Q&A with Olivia Duren, Restoration Program Manager

March 24, 2023

We recently sat down with Olivia Duren, Restoration Program Manager for The Freshwater Trust to ask her some questions about her work. Olivia brings an impressive background in rare plant surveys and monitoring, vegetation classification and mapping, ecological research, and hands-on restoration. Read the conversation below.

In two sentences tell us what you do at The Freshwater Trust.

According to my youngest kid: “Click buttons on the computer about plants.” I like to think it’s much more than that! I get to work with a variety of landowners, municipalities, other organizations, and our expert staff to design and launch restoration programs that provide common-sense approaches to river conservation. Sometimes I even get to go outside for work.

What’s the most important thing you’re working on right now?

So much fun stuff, it’s hard to choose. Two of my current favorites are working with watershed council partners to get a new streamside reforestation program in the upper Willamette basin off the ground, and figuring out the best way to track health of wetlands and streamside forests over 80 years in the Sacramento Delta area of California.

How would you explain what you do to someone who has no idea what it is?
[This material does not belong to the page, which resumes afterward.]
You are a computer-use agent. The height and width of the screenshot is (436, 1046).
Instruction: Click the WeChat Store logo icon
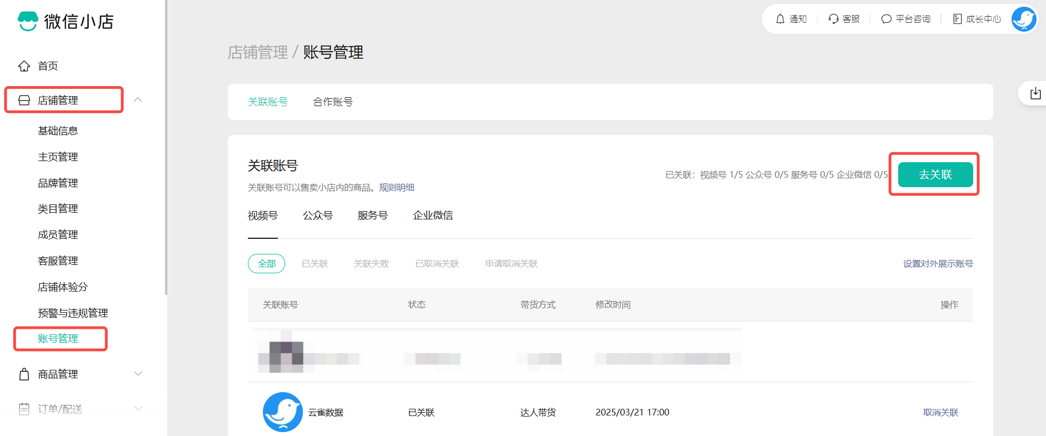[28, 21]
We know that forests and wetlands are crucial for protecting water quality by shading the water, filtering excess sediment and nutrients, slowing floodwaters and helping water filter into the ground – in addition to providing important habitat for wildlife. I work with teams to figure out how to leverage this function of improving water quality to increase funding for restoration that has multi-benefit outcomes.

What’s something that’s happening at the organization right now that you are very excited about?
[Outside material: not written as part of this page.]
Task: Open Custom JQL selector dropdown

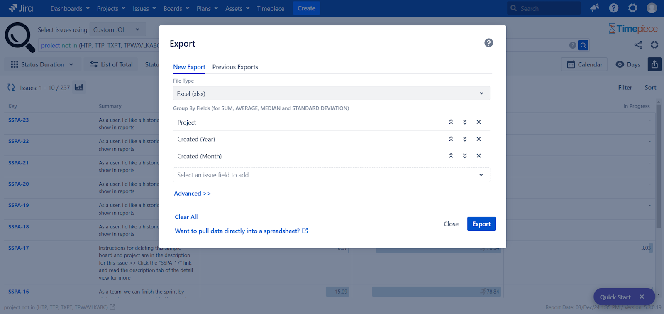Action: (116, 30)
We are partnering with The Nature Conservancy so they can quantify carbon sequestered at our streamside forest restoration projects and understand the role of reforestation as a climate health strategy in the West.

Go through the door that’s closing – meaning that if you have multiple opportunities, go for the one that is once-in-a-lifetime.
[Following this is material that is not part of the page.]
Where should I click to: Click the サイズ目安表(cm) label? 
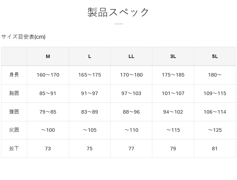(x=23, y=37)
What do you love about working for The Freshwater Trust?

I love that everyone is so solutions-oriented. We must all be optimists at heart because we are trying so hard to fix rivers and build watershed resilience for the challenges ahead.

Last book you read or movie you watched? 

Ooh, I am currently reading Ursula Le Guin’s sci-fi novel The Dispossessed – she brings her family background in anthropology into a captivating commentary on different ways of structuring societies.

Last place you traveled.

Well, kids kind of put the idea of more exotic travel on hold for now, but every spring we like to make a family pilgrimage to the Eastern Cascades of Oregon to camp in the oaks and wildflowers.

A quote you live by?

Go through the door that’s closing – meaning that if you have multiple opportunities, go for the one that is once-in-a-lifetime.

Where do you see yourself in 5 years?

In my veggie garden, or at least in the dirt somewhere!

What’s the number one piece of advice you have for someone trying to get into this field? 

Be curious, ask lots of questions, and try everything – also follow through and keep your promises.